> _TEXTO PARA ANÁLISE_
Daí porque o Ministério da Saúde lançou as
Diretrizes de Estimulação Precoce para crianças de 0 a 3 anos com atraso
no desenvolvimento neuropsicomotor causado pela microcefalia. O
documento foi elaborado devido ao surto da malformação em todo o país,
provocado pelo vírus zika. Além de orientar funcionários da rede pública
de saúde para intervir e estimular corretamente, o governo pretende
capacitar 7.525 profissionais para atuar em conjunto no atendimento a
esses pacientes.
A importância de intervir cedo
"Quanto
antes a gente intervém, mais novo e maleável é o cérebro da criança",
diz Danielle Christofolli. Desse modo, a chance de o pequeno absorver os
estímulos recebidos é bem maior. "Isso tem a ver com a plasticidade do
sistema nervoso central ao longo da primeira infância", explica a
neuropediatra da APAE. O ideal é que o tratamento comece antes dos 12
meses. "O desenvolvimento cerebral é muito grande nos primeiros dois
anos de vida. Se você perde essa janela de oportunidade para estimular a
criança, fica mais difícil depois", pontua a neuropediatra Mara Lúcia
Schmitz Santos, coordenadora do Ambulatório Bebê de Risco do Hospital
Pequeno Príncipe, em Curitiba, no Paraná.

> _DADOS EXIBIDOS_

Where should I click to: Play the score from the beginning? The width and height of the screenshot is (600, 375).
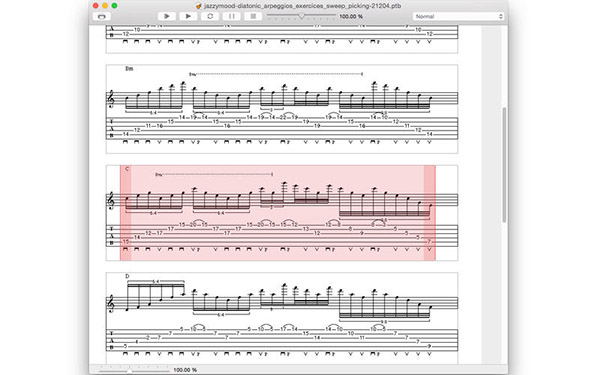(166, 16)
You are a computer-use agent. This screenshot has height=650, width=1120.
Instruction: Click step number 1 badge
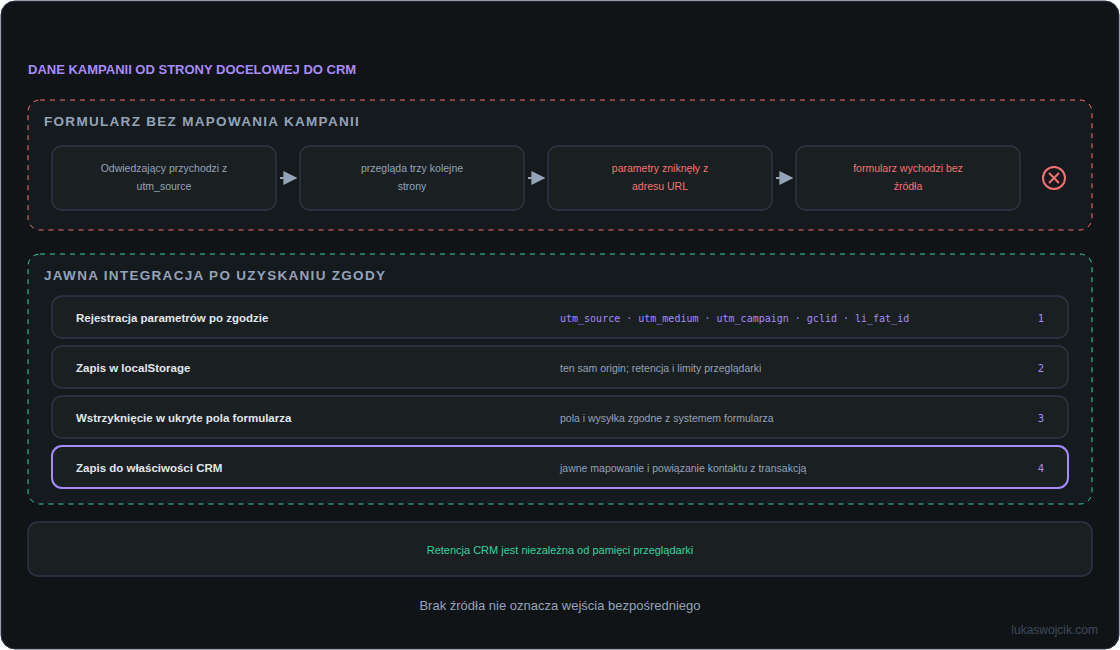[1041, 319]
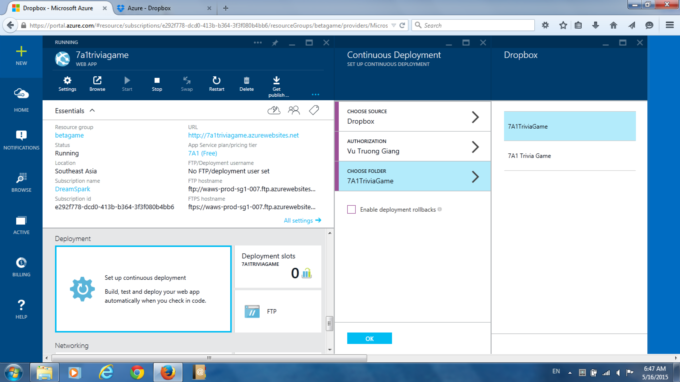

> _O QUE FAZER_
No texto sobre estimulação precoce, quantos profissionais o governo pretende capacitar para atender esses pacientes? As entradas não servem para nada nesta atividade.

> _RESPOSTA_
O governo pretende capacitar 7.525 profissionais.